First, the cuts to agencies like the State Department have riled Republicans; Senator Lindsay Graham has called the White House budget “dead on arrival.” Second, repealing Obamacare sounds easy, but Republicans have struggled to settle on any plan to replace the ACA, or find the votes to repeal it without an immediate replacement.
Third, passing major tax reform is like permanently deleting social media or eating just one potato chip—easy to talk about, nearly impossible to accomplish. An easier lift would be a straightforward tax cut, akin to the ones that George W. Bush signed.
But even Bush-style tax cuts will be awkward politics without any budget cuts to accompany them, since they will immediately expand the deficit. Tea Party Republicans, who stormed into office on promises to reduce the debt, may have to cast their first major vote under Trump for a tax cut that would do the opposite. (The Trump administration may “dynamically” score the plan to be revenue-neutral, relying on optimistic projections of growth to balance things out; the Congressional Budget Office has already signaled that it’s unlikely to go along with that.)
The upshot is that governance is hard, even when your party controls everything. Republican leaders like Senator John Thune and House Speaker Paul Ryan want entitlement reform, which Trump has no interest in signing. Trump wants to eviscerate the State Department and foreign aid, which Republican senators have no interest in doing. Republicans say they want cheaper health care and broader insurance coverage, but repealing Obamacare would make insurance more expensive and less available for many middle- and working-class families.
As a result, Republicans stand divided in unified government.
So, what could happen, besides nothing? A plausible path forward would include a modest tax cut combined with modest budget cuts outside of defense, Medicare, and Social Security. That leaves other safety-net programs vulnerable, like housing assistance and refundable tax credits for the poor; science and medical research; and diplomacy and foreign aid.

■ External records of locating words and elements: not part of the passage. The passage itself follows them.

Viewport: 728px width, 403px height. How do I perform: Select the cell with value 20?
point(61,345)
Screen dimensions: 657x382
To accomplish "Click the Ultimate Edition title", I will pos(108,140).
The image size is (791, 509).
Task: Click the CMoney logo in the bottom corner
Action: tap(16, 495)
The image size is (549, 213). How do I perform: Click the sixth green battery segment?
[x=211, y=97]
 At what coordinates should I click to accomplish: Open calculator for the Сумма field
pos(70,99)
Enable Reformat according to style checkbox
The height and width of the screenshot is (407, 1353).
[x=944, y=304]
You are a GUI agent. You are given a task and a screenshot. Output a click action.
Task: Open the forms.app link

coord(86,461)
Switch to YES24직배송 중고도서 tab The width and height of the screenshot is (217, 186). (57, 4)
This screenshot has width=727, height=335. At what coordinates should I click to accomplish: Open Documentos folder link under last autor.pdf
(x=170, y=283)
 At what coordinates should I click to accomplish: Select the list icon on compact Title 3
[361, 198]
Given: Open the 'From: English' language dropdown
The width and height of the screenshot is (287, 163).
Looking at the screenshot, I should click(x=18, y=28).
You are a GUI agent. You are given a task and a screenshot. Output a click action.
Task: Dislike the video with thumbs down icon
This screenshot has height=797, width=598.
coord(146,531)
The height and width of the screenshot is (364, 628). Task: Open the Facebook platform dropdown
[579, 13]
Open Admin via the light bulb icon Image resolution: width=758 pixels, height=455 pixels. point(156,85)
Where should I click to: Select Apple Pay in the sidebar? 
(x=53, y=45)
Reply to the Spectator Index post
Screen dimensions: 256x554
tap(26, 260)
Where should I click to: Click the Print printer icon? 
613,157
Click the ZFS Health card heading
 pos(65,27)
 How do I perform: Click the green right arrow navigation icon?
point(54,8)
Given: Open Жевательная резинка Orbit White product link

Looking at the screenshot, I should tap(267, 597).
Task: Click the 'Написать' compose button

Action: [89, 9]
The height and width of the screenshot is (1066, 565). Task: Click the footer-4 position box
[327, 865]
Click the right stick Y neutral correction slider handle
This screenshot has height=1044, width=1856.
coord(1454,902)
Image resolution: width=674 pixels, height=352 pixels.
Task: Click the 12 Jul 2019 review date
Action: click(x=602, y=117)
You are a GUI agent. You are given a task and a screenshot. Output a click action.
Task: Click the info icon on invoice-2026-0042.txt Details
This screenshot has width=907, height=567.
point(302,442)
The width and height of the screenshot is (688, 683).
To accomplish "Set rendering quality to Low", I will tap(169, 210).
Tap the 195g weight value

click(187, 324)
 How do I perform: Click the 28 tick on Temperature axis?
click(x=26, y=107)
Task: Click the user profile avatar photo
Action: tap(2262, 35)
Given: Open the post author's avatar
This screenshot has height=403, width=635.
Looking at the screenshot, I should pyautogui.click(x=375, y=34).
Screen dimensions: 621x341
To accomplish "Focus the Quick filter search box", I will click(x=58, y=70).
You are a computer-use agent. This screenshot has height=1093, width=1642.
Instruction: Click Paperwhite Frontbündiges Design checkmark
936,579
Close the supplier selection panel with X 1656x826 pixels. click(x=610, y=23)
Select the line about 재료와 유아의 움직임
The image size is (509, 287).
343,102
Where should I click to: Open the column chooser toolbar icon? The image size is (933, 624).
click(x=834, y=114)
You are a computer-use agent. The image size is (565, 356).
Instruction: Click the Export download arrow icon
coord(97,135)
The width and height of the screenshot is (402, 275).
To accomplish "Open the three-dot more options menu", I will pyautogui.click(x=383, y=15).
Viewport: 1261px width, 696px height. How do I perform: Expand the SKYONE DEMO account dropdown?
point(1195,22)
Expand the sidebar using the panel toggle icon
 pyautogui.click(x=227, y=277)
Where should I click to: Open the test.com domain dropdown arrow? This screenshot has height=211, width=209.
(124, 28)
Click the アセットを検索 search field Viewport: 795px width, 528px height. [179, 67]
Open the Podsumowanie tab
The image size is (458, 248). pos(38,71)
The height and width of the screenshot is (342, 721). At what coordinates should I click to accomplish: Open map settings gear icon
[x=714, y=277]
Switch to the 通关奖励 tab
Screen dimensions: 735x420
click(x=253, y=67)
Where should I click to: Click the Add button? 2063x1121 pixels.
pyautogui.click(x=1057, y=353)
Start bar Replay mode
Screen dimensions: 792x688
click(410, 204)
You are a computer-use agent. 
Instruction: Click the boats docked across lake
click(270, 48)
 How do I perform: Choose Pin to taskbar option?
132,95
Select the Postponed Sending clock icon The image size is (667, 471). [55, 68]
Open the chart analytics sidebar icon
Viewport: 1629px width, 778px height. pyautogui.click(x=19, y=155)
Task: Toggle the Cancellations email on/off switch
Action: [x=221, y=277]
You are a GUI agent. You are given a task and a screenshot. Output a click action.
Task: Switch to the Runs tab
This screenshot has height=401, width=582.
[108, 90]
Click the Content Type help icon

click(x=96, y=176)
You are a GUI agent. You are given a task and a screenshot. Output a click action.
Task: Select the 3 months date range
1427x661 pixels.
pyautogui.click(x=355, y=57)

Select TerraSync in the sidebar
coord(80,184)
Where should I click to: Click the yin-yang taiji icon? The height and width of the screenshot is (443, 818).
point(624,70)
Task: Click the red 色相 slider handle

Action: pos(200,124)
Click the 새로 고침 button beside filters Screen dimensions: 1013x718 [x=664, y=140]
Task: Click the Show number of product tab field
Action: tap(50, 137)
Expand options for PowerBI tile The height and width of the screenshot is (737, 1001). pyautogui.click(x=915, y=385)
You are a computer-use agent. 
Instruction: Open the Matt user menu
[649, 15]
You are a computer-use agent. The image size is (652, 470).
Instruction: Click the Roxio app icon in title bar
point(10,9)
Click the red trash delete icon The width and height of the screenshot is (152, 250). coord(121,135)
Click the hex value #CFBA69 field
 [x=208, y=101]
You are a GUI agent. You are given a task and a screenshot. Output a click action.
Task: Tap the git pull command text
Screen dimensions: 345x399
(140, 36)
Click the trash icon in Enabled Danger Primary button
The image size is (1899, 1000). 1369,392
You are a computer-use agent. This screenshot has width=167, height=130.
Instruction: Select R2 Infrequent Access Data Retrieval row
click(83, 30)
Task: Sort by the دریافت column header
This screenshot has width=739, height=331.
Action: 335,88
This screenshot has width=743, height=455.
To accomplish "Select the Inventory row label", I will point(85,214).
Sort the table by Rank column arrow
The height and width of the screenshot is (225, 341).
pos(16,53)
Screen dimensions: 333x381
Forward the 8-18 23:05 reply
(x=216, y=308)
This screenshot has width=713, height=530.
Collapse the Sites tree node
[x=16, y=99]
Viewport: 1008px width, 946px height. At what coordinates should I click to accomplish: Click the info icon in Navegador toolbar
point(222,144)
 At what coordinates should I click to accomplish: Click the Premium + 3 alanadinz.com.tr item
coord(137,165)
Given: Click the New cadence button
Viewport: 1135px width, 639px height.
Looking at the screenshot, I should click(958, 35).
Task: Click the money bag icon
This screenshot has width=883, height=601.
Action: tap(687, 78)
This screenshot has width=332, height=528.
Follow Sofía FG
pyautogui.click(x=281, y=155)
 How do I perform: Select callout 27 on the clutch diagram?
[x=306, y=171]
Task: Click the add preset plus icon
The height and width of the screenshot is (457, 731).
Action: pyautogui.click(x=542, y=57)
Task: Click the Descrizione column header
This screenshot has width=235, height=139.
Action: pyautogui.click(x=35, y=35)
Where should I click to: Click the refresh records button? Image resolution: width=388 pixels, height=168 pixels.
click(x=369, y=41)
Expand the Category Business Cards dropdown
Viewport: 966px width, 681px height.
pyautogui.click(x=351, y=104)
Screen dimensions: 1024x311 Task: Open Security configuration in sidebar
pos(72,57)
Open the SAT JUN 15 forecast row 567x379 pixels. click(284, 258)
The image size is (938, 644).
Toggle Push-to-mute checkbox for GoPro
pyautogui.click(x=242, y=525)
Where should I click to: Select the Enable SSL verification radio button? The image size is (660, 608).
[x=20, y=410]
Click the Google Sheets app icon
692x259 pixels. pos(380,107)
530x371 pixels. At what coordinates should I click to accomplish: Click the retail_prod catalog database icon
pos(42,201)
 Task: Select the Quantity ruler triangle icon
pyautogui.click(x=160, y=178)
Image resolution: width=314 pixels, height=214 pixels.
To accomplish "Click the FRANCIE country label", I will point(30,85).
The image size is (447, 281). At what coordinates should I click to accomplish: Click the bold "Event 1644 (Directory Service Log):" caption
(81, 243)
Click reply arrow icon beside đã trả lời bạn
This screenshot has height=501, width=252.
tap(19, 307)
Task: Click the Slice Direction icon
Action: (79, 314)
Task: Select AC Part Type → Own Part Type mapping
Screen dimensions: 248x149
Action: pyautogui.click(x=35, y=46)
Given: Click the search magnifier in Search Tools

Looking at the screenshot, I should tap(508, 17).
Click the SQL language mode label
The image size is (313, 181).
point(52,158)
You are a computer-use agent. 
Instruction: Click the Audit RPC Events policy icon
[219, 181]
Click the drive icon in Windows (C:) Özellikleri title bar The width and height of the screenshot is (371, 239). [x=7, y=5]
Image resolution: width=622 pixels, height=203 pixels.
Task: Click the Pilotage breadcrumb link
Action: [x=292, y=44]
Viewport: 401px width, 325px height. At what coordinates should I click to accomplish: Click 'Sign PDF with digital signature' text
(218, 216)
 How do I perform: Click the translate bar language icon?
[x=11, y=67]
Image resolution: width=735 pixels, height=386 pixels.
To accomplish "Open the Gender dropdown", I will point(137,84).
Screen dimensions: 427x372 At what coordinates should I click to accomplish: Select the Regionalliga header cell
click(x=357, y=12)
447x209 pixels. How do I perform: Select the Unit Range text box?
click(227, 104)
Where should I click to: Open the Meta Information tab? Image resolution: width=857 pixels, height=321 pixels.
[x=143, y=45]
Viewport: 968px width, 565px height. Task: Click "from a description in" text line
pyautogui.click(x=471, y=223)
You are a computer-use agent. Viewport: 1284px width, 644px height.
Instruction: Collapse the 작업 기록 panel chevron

Several years ago, Ezra Klein quipped that the federal government is an insurance company with a standing army. It was an illuminating summary of an institution whose spending is concentrated on health insurance, retirement insurance, and military spending. But the metaphor was never supposed to be taken as prescriptive. The most plausible path forward for the White House and the Republican Congress, though, would leave little room for the federal government to do anything except provide health and retirement insurance to senior citizens and oversee an ever-growing military.
It would amount to a reshuffling of post-tax income from households near the poverty line to households above the millionaire line. Medicaid, CHIP, ACA subsidies, and other safety-net programs to protect lower-income Americans would be sacrificed in favor of “individual freedom” and “national security” to pay for a tax cut that disproportionately benefits the richest 1 percent. And that’s if they manage to pass anything at all.